Bo continued to eat, but was frowning at his plate.
And since he wasn’t looking at Em, she could ask, “Did you guys see each other earlier?”
“I slept in the bunkhouse,” Bo said between bites. “I saw you in the henhouse collecting eggs when I left.”
He saw me with bedhead and a slouchy pair of sweats?
“Oh.” Emily hadn’t noticed Bo because her earbuds had been blasting country music. She’d worn her stall-mucking, egg-collecting, ugly plastic boots, too, which were so not polished or sophisticated. And... Em’s mind circled back to the earbuds because her playlist was designed to make her move in the morning.
He could have...
She peeked at Brawny Bo from under her lashes. Was he smiling as he ate?
He saw me dancing?
Which was worse than him seeing her with bedhead and wearing a slouchy pair of sweats.
Emily stifled a groan and sank lower in her seat. As discreetly as possible, she nudged Jonah beneath the table and whispered, “Help me out here.”
“Huh?” Jonah had his back to Emily and his feet in the aisle.
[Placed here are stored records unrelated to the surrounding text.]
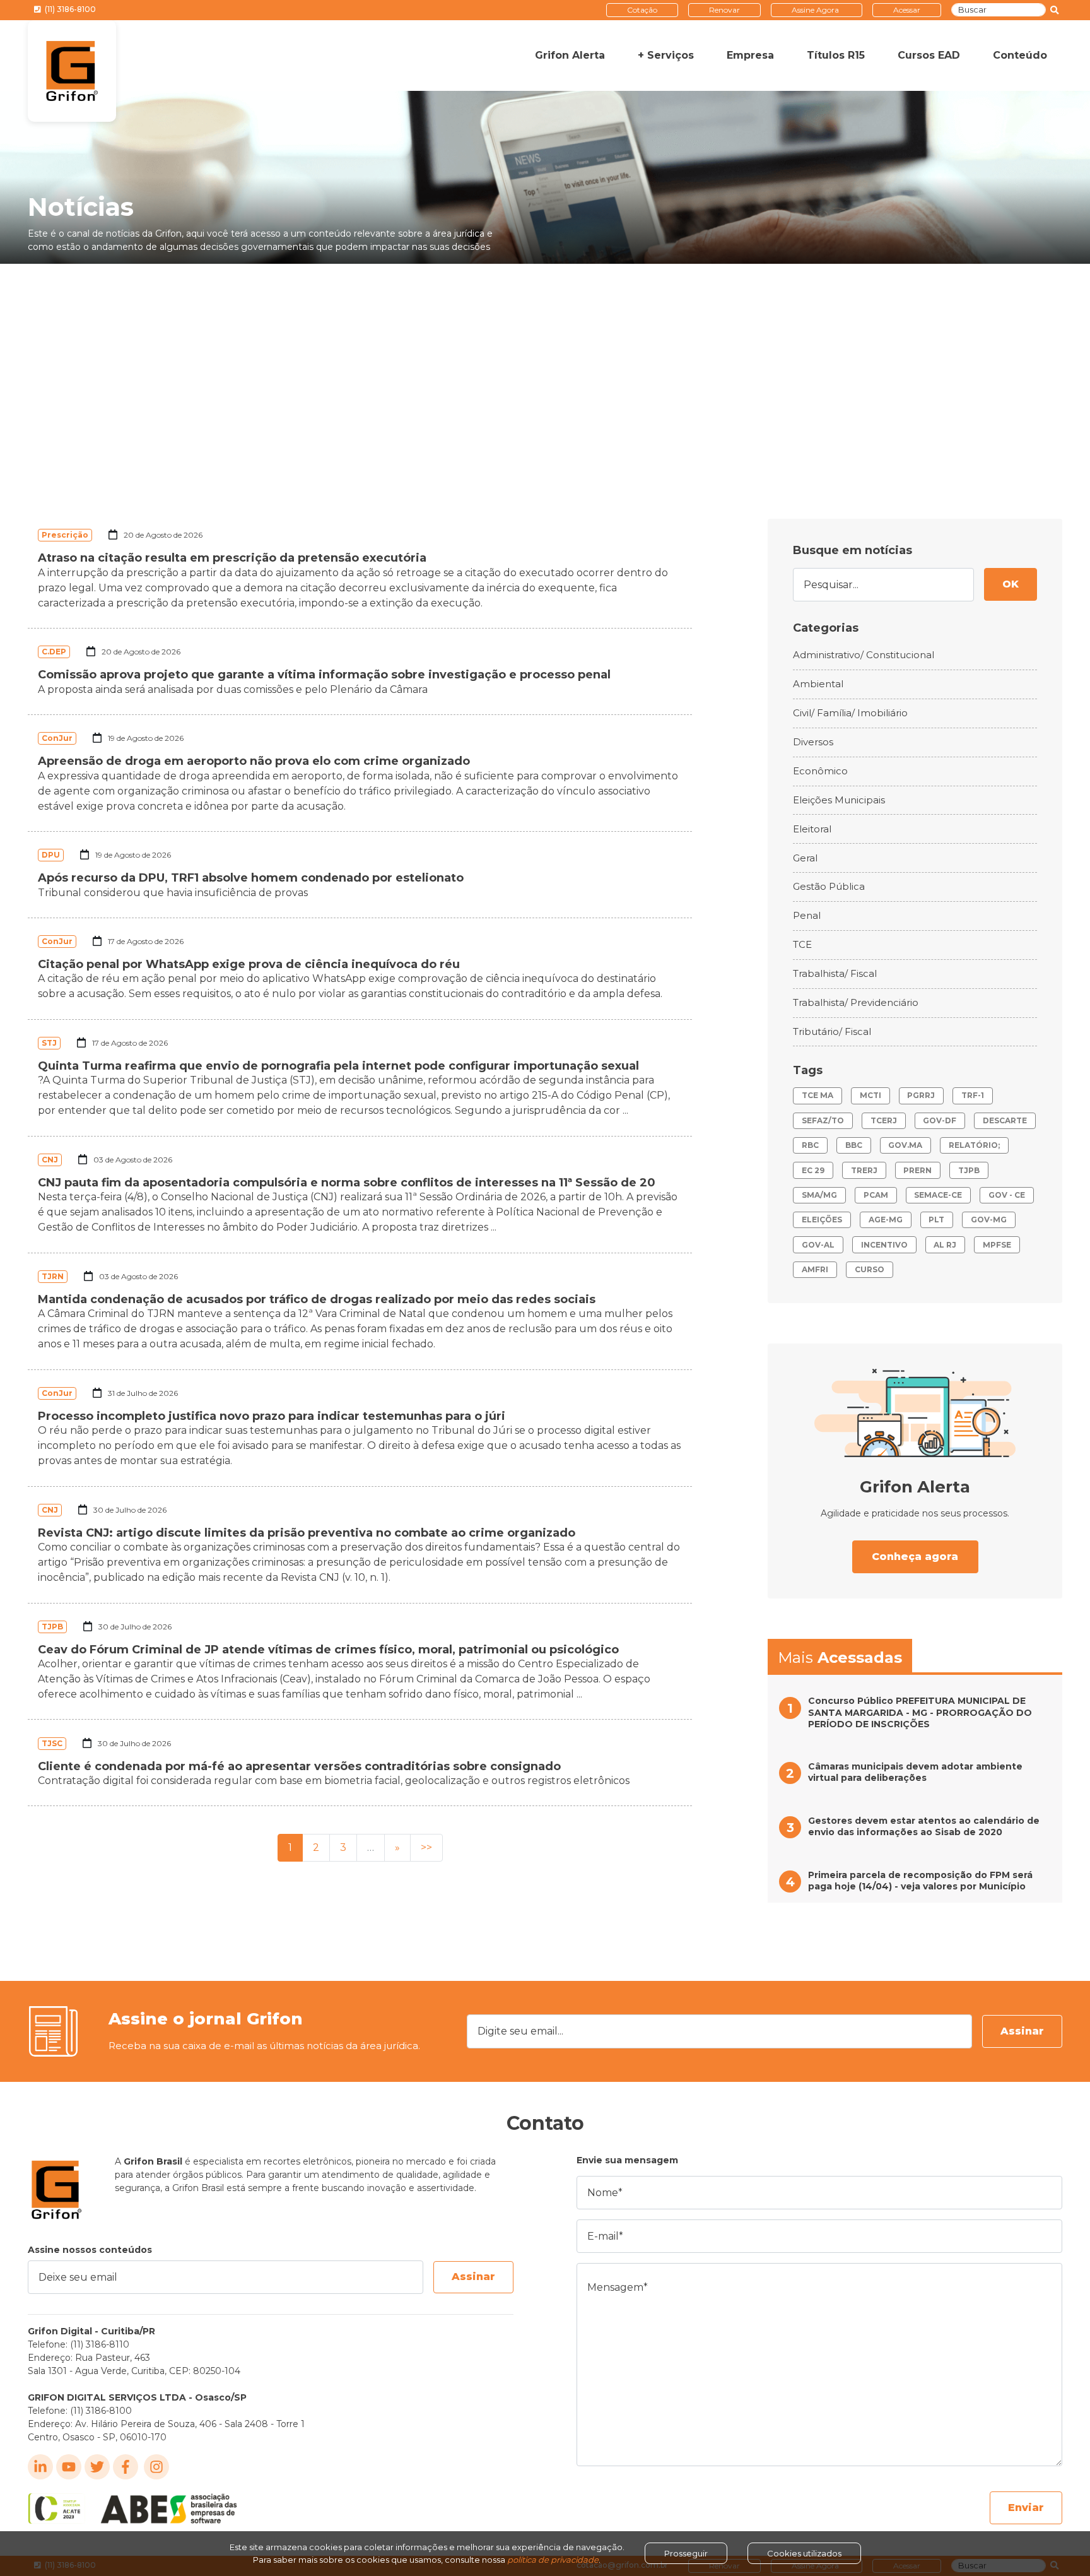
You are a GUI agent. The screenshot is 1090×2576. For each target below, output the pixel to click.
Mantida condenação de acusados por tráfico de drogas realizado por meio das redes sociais (316, 1299)
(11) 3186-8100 (69, 9)
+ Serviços (666, 55)
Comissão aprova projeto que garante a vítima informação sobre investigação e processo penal (324, 675)
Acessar (906, 10)
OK (1010, 584)
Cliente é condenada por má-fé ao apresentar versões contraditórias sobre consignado (299, 1766)
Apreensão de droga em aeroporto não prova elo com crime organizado (254, 761)
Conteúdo (1020, 55)
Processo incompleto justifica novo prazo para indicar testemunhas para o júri (271, 1416)
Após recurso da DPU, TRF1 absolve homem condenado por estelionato (251, 878)
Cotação (642, 10)
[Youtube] (68, 2466)
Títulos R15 (836, 55)
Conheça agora (915, 1557)
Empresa (750, 55)
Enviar (1026, 2508)
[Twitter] (97, 2466)
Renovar (724, 10)
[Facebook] (125, 2466)
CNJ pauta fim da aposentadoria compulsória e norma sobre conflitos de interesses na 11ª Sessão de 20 (346, 1183)
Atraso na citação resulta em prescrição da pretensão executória (232, 558)
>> (426, 1847)
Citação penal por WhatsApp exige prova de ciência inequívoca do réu (249, 964)
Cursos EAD (929, 55)
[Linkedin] (40, 2466)
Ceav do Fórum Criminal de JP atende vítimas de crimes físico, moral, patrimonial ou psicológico (328, 1650)
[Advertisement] (545, 358)
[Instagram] (156, 2466)
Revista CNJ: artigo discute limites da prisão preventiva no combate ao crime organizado (306, 1533)
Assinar (1022, 2031)
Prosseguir (686, 2553)
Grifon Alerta (570, 55)
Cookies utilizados (804, 2553)
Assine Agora (815, 10)
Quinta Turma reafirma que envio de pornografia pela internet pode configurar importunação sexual (338, 1066)
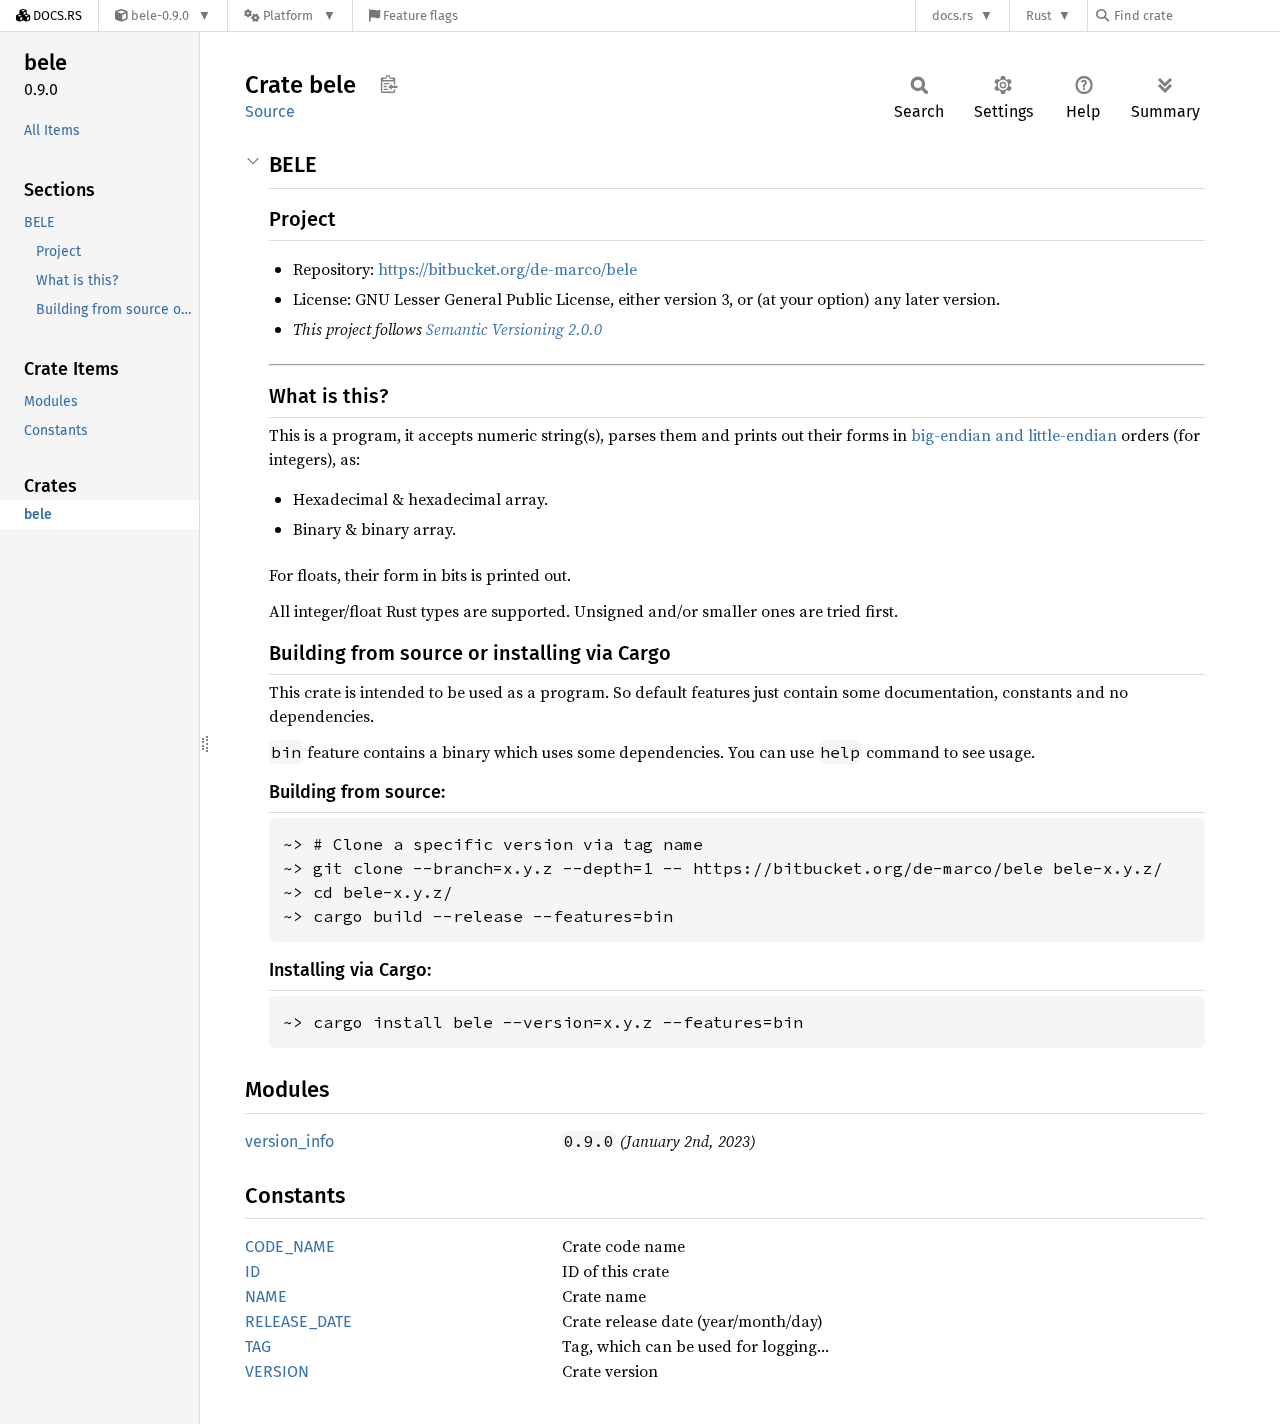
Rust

He was waiting for Egbert to get his coffee, although not patiently. What was wrong with Jonah? He was twitchier than a wood tick looking for a home. It was as if he’d forgotten their purpose this morning. Or...
Her eyes narrowed. Or his purpose had been different than hers all along. He’d wanted to chat with Egbert, whose head was full of Second Chance history.